Note If you are receiving an LSASS failure on Windows 10, version 20H2, while "Your PC will automatically restart in one minute" is displayed for both issues, it is a different error code (status code C0000374, a heap corruption issue) and a different issue. Please see You might receive an error when accessing the sign-in options or users MMC snap-in.

February 2020

“Reset this PC” feature might fail

StatusOriginating updateHistory
MitigatedN/A
KB4524244
2020-02-11
Last updated: 2020-02-15, 01:22 PT
Opened: 2020-02-15, 12:02 PT
Using the “Reset this PC” feature, also called “Push Button Reset” or PBR, might fail. You might restart into recovery with “Choose an option” at the top of the screen with various options or you might restart to your desktop and receive the error “There was a problem resetting your PC”.

Affected platforms:
  • Client: Windows 10, version 1909; Windows 10, version 1903; Windows 10, version 1809; Windows 10 Enterprise LTSC 2019; Windows 10, version 1803; Windows 10, version 1709; Windows 10 Enterprise LTSC 2016; Windows 10, version 1607
  • Server: Windows Server, version 1909; Windows Server, version 1903; Windows Server, version 1809; Windows Server 2019; Windows Server, version 1803; Windows Server, version 1709 ; Windows Server 2016
Workaround: The standalone security update, KB4524244 has been removed and will not re-offered from Windows Update, Windows Server Update Services (WSUS) or Microsoft Update Catalog. Note This does not affect any other update, including Latest Cumulative Update (LCU), Monthly Rollup or Security Only update.

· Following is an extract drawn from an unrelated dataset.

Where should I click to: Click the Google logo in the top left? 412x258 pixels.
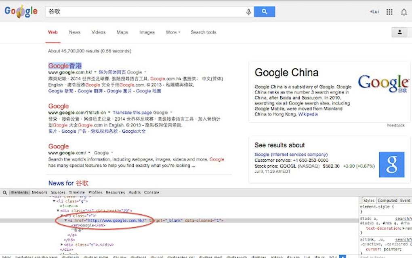pos(20,11)
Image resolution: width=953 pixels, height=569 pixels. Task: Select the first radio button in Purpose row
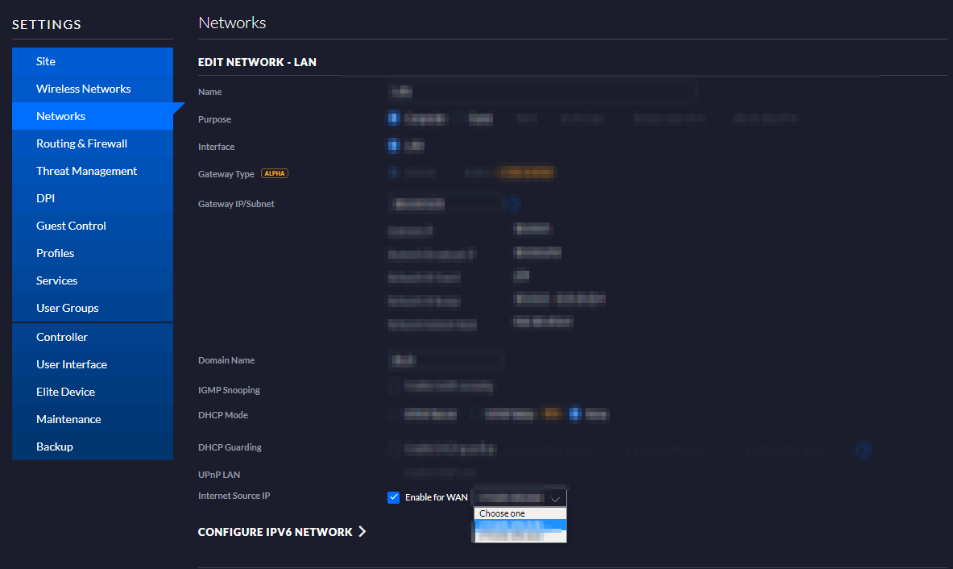pyautogui.click(x=393, y=119)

If you have installed this update and are experiencing this issue, the following steps should allow you to reset your device:
  1. Select the start button or Windows Desktop Search and type update history and select View your Update history.
  2. On the Settings/View update history dialog window, Select Uninstall Updates.
  3. On the Installed Updates dialog window, find and select KB4524244 and select the Uninstall button.
  4. Restart your device.
  5. Upon restart use the “Reset this PC” feature and you should not encounter this issue.

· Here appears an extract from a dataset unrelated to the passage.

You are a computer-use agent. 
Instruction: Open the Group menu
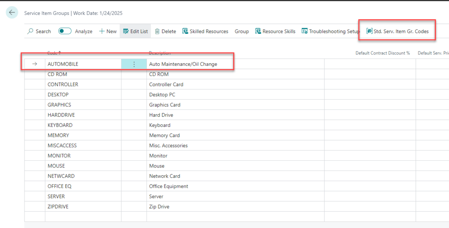[242, 31]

Next steps: We are working on an improved version of this update in coordination with our partners and will release it in a future update.

You might encounter issues with KB4524244

StatusOriginating updateHistory
MitigatedN/A
KB4524244
2020-02-11
Last updated: 2020-02-15, 01:22 PT
Opened: 2020-02-15, 12:02 PT
You might encounter issues trying to install or after installing KB4524244.

Affected platforms:
  • Client: Windows 10, version 1909; Windows 10, version 1903; Windows 10, version 1809; Windows 10 Enterprise LTSC 2019; Windows 10, version 1803; Windows 10, version 1709; Windows 10 Enterprise LTSC 2016; Windows 10, version 1607; Windows 10 Enterprise LTSC 2015; Windows 8.1
  • Server: Windows Server, version 1909; Windows Server, version 1903; Windows Server, version 1809; Windows Server 2019; Windows Server, version 1803; Windows Server, version 1709 ; Windows Server 2016; Windows Server 2012 R2; Windows Server 2012
Workaround: To help a sub-set of affected devices, the standalone security update ( KB4524244) has been removed and will not re-offered from Windows Update, Windows Server Update Services (WSUS) or Microsoft Update Catalog. Note This does not affect any other update, including Latest Cumulative Updates (LCUs), Monthly Rollups or Security Only updates.

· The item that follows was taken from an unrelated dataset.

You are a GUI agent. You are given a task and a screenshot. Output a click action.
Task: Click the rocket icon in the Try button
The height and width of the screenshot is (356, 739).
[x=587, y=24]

If this update is installed and you are experiencing issues, you can uninstall this update.
  1. Select the start button or Windows Desktop Search and type update history and select View your Update history.
  2. On the Settings/View update history dialog window, Select Uninstall Updates.
  3. On the Installed Updates dialog window, find and select KB4524244 and select the Uninstall button.
  4. Restart your device.
 
Next steps: We are working on an improved version of this update in coordination with our partners and will release it in a future update.